-- Source information follows --

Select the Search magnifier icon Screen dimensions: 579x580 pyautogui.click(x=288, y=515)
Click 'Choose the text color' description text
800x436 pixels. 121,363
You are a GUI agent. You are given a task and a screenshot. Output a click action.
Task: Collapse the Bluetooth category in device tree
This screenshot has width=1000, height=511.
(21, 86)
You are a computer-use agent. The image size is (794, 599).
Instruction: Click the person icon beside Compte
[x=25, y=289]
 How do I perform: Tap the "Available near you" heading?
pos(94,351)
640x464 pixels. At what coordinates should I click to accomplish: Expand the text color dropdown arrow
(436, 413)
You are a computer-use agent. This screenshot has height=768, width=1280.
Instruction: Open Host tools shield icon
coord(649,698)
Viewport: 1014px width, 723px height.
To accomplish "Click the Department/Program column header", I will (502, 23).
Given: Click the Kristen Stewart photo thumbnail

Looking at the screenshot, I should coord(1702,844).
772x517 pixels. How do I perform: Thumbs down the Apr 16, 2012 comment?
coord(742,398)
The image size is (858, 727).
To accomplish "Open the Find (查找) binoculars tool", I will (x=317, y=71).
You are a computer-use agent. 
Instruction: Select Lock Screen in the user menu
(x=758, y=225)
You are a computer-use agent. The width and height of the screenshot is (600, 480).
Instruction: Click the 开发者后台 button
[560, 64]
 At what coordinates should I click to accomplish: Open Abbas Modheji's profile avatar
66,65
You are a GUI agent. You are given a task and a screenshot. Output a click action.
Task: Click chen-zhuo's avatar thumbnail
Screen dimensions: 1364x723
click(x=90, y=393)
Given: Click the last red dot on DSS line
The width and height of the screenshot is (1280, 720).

-- Source information concluded --

→ Your objective: Return a copy of each line of the material that holds the word "computer".

→ Answer:
You are a computer-use agent. The image size is (794, 599).
You are a computer-use agent. This screenshot has height=768, width=1280.
You are a computer-use agent. 
You are a computer-use agent. The width and height of the screenshot is (600, 480).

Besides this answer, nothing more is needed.